## BRIEF
Output all the data below verbatim.

(Dataset entries)
━━━━

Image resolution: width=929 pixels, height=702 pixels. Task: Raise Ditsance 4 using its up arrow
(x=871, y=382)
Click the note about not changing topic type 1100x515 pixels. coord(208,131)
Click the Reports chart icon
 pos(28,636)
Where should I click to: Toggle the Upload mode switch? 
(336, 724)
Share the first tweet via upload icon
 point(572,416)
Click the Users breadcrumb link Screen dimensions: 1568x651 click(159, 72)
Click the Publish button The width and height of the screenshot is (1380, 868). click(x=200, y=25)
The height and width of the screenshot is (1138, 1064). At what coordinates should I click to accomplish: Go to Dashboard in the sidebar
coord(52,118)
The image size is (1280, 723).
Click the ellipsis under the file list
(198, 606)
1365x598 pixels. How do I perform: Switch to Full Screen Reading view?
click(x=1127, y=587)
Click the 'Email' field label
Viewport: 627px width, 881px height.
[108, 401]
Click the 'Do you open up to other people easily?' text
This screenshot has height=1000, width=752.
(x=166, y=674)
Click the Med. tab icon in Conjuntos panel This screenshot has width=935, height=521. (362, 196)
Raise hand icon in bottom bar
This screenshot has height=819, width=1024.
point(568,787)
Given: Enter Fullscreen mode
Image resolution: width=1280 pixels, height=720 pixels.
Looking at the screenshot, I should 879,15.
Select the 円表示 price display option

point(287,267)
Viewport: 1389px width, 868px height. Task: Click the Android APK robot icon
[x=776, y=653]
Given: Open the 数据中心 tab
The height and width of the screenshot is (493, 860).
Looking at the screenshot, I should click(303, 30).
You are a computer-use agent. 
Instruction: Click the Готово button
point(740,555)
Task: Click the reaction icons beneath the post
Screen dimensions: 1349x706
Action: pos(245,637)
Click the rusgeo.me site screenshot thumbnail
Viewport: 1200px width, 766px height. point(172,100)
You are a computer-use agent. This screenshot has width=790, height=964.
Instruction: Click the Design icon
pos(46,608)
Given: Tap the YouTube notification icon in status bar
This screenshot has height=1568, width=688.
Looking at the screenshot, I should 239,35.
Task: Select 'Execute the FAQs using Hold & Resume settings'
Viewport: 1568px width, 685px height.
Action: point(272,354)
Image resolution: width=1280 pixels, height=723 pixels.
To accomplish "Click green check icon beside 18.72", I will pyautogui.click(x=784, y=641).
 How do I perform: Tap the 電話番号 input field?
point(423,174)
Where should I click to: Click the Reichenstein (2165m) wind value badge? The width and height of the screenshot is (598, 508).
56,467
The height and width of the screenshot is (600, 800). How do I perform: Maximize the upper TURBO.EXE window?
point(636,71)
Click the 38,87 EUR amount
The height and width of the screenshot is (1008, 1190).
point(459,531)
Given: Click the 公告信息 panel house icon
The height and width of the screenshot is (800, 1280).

━━━━

## REPLY
Image resolution: width=929 pixels, height=702 pixels. Task: Raise Ditsance 4 using its up arrow
(x=871, y=382)
Click the note about not changing topic type 1100x515 pixels. coord(208,131)
Click the Reports chart icon
 pos(28,636)
Where should I click to: Toggle the Upload mode switch? 
(336, 724)
Share the first tweet via upload icon
 point(572,416)
Click the Users breadcrumb link Screen dimensions: 1568x651 click(159, 72)
Click the Publish button The width and height of the screenshot is (1380, 868). click(x=200, y=25)
The height and width of the screenshot is (1138, 1064). At what coordinates should I click to accomplish: Go to Dashboard in the sidebar
coord(52,118)
The image size is (1280, 723).
Click the ellipsis under the file list
(198, 606)
1365x598 pixels. How do I perform: Switch to Full Screen Reading view?
click(x=1127, y=587)
Click the 'Email' field label
Viewport: 627px width, 881px height.
[108, 401]
Click the 'Do you open up to other people easily?' text
This screenshot has height=1000, width=752.
(x=166, y=674)
Click the Med. tab icon in Conjuntos panel This screenshot has width=935, height=521. (362, 196)
Raise hand icon in bottom bar
This screenshot has height=819, width=1024.
point(568,787)
Given: Enter Fullscreen mode
Image resolution: width=1280 pixels, height=720 pixels.
Looking at the screenshot, I should 879,15.
Select the 円表示 price display option

point(287,267)
Viewport: 1389px width, 868px height. Task: Click the Android APK robot icon
[x=776, y=653]
Given: Open the 数据中心 tab
The height and width of the screenshot is (493, 860).
Looking at the screenshot, I should click(303, 30).
You are a computer-use agent. 
Instruction: Click the Готово button
point(740,555)
Task: Click the reaction icons beneath the post
Screen dimensions: 1349x706
Action: pos(245,637)
Click the rusgeo.me site screenshot thumbnail
Viewport: 1200px width, 766px height. point(172,100)
You are a computer-use agent. This screenshot has width=790, height=964.
Instruction: Click the Design icon
pos(46,608)
Given: Tap the YouTube notification icon in status bar
This screenshot has height=1568, width=688.
Looking at the screenshot, I should 239,35.
Task: Select 'Execute the FAQs using Hold & Resume settings'
Viewport: 1568px width, 685px height.
Action: point(272,354)
Image resolution: width=1280 pixels, height=723 pixels.
To accomplish "Click green check icon beside 18.72", I will pyautogui.click(x=784, y=641).
 How do I perform: Tap the 電話番号 input field?
point(423,174)
Where should I click to: Click the Reichenstein (2165m) wind value badge? The width and height of the screenshot is (598, 508).
56,467
The height and width of the screenshot is (600, 800). How do I perform: Maximize the upper TURBO.EXE window?
point(636,71)
Click the 38,87 EUR amount
The height and width of the screenshot is (1008, 1190).
point(459,531)
Given: Click the 公告信息 panel house icon
The height and width of the screenshot is (800, 1280).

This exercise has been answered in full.